Spark specify multiple column conditions for dataframe join

Question

How to give more column conditions when joining two dataframes. For example I want to run the following :

val Lead_all = Leads.join(Utm_Master,  
    Leaddetails.columns("LeadSource","Utm_Source","Utm_Medium","Utm_Campaign") ==
    Utm_Master.columns("LeadSource","Utm_Source","Utm_Medium","Utm_Campaign"),
"left")

I want to join only when these columns match. But above syntax is not valid as cols only takes one string. So how do I get what I want.

Ani Menon · Accepted Answer · 2016-09-21 07:49:06Z

103

There is a Spark column/expression API join for such case:

Leaddetails.join(
    Utm_Master, 
    Leaddetails("LeadSource") <=> Utm_Master("LeadSource")
        && Leaddetails("Utm_Source") <=> Utm_Master("Utm_Source")
        && Leaddetails("Utm_Medium") <=> Utm_Master("Utm_Medium")
        && Leaddetails("Utm_Campaign") <=> Utm_Master("Utm_Campaign"),
    "left"
)

The <=> operator in the example means "Equality test that is safe for null values".

The main difference with simple Equality test (===) is that the first one is safe to use in case one of the columns may have null values.

edited Sep 21, 2016 at 7:49

Ani Menon

28.4k17 gold badges111 silver badges128 bronze badges

answered Jul 6, 2015 at 13:50

rchukh

2,9472 gold badges24 silver badges27 bronze badges

Sign up to request clarification or add additional context in comments.

7 Comments

zero323 Over a year ago

Could you explain what's the difference between === and <=>?

rchukh Over a year ago

Updated with more information about difference between those equality tests.

user568109 Over a year ago

Aha, couldn't find this in documentation.
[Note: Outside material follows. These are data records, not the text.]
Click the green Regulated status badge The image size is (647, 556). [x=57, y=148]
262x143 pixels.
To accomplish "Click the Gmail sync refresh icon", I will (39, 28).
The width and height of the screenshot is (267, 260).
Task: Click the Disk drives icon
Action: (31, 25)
How did you know about this ?

rchukh Over a year ago

@user568109 I am using Java API, and there are some cases when Column/Expression API is the only option. Also, Column/Expression API is mostly implemented as a Builder, so it is easier to discover new methods on each version of Spark.

Climbs_lika_Spyder Over a year ago

This gave me duplicated columns so I used the Seq method I added in another answer.

|

dnlbrky · Accepted Answer · 2015-08-08 02:59:11Z

22

As of Spark version 1.5.0 (which is currently unreleased), you can join on multiple DataFrame columns. Refer to SPARK-7990: Add methods to facilitate equi-join on multiple join keys.

Python

Leads.join(
    Utm_Master, 
    ["LeadSource","Utm_Source","Utm_Medium","Utm_Campaign"],
    "left_outer"
)

Scala

The question asked for a Scala answer, but I don't use Scala. Here is my best guess....

Leads.join(
    Utm_Master,
    Seq("LeadSource","Utm_Source","Utm_Medium","Utm_Campaign"),
    "left_outer"
)

answered Aug 8, 2015 at 2:59

dnlbrky

9,8852 gold badges55 silver badges65 bronze badges

1 Comment

soMuchToLearnAndShare Over a year ago

how do we make the join ignore the values case (i.e. make it case insensitive)? i tried below, and did not work. sqlContext.sql("set spark.sql.caseSensitive=false")

Climbs_lika_Spyder · Accepted Answer · 2018-04-13 17:09:09Z

9

The === options give me duplicated columns. So I use Seq instead.

val Lead_all = Leads.join(Utm_Master,
    Seq("Utm_Source","Utm_Medium","Utm_Campaign"),"left")

Of course, this only works when the names of the joining columns are the same.

answered Apr 13, 2018 at 17:09

Climbs_lika_Spyder

6,8324 gold badges45 silver badges62 bronze badges

Comments

3 revs, 2 users 98% · Accepted Answer · 2016-09-21 07:59:51Z

8

One thing you can do is to use raw SQL:

case class Bar(x1: Int, y1: Int, z1: Int, v1: String)
case class Foo(x2: Int, y2: Int, z2: Int, v2: String)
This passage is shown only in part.